- Consigne a
Résumez en deux phrases l'extrait sur la politique algérienne de la France.

- Extrait cité
^^^^^^^^

En effet, il semble que la politique du gouvernement français précédent, celui d’Edouard Balladur, avait hésité entre deux lignes contradictoires : le soutien systématique au gouvernement algérien, préconisé par le ministre de l’Intérieur Charles Pasqua, et la recherche d’un accord politique entre Algériens, soutenue par le ministre des Affaires étrangères Alain Juppé. Le nouveau président Jacques Chirac en fit son Premier ministre, et déclara sur TF1 le 10 septembre 1995 : « La France ne soutient ni le gouvernement ni les intégristes. Elle n’aide pas une fraction politique mais un peuple qui sans cette aide sombrerait dans le chaos ». Et pourtant, dès son entrée en fonction, il avait décidé « d’arrêter les contacts non officiels avec les groupes armés algériens ». Il est donc difficile de cataloguer sommairement la politique algérienne de la France, et de choisir ente les deux interprétations opposées des attentats de 1995.

^^^^^^^^

- Données fournies

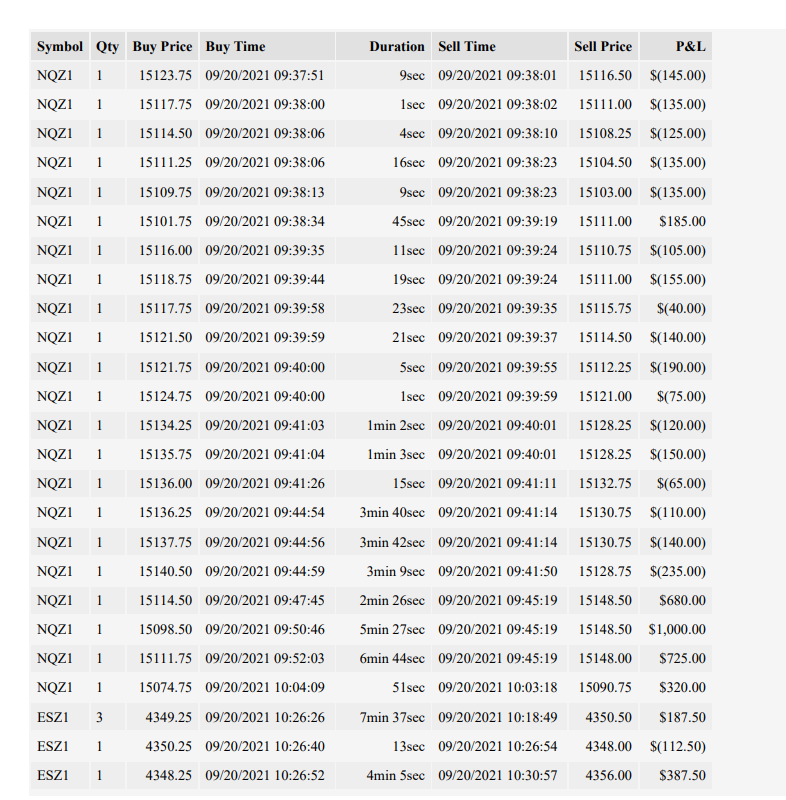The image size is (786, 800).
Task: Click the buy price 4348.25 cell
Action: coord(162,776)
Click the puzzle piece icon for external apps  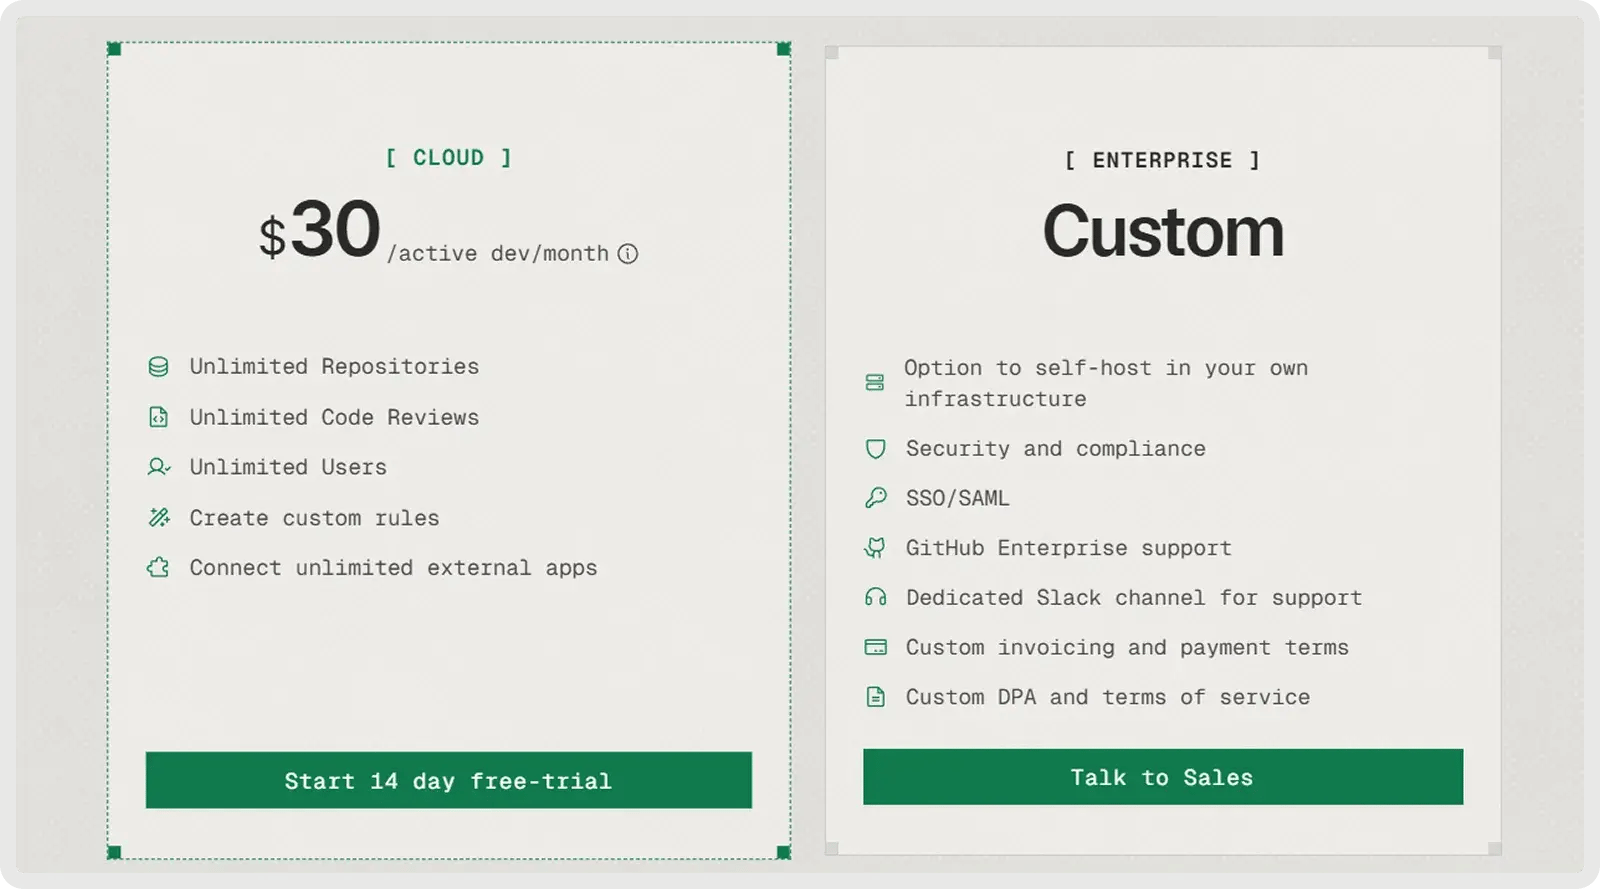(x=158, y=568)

^^^^^^^^

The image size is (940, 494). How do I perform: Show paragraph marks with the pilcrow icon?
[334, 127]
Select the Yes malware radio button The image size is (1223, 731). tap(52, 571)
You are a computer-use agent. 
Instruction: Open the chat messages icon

^^^^^^^^

- Consigne b
Renvoyez telle quelle, s'il vous plaît, la partie des entrées qui s'ouvre sur la ligne contenant « The image size is (940, 494). » et se ferme sur celle contenant « Instruction: Open the chat messages icon ».

- Réponse a
Le gouvernement d'Edouard Balladur semble avoir hésité entre le soutien systématique au gouvernement algérien, préconisé par Charles Pasqua, et la recherche d'un accord politique entre Algériens, soutenue par Alain Juppé. L'extrait en conclut qu'il est difficile de cataloguer sommairement la politique algérienne de la France et de choisir entre les deux interprétations opposées des attentats de 1995.

- Réponse b
The image size is (940, 494). How do I perform: Show paragraph marks with the pilcrow icon?
[334, 127]
Select the Yes malware radio button The image size is (1223, 731). tap(52, 571)
You are a computer-use agent. 
Instruction: Open the chat messages icon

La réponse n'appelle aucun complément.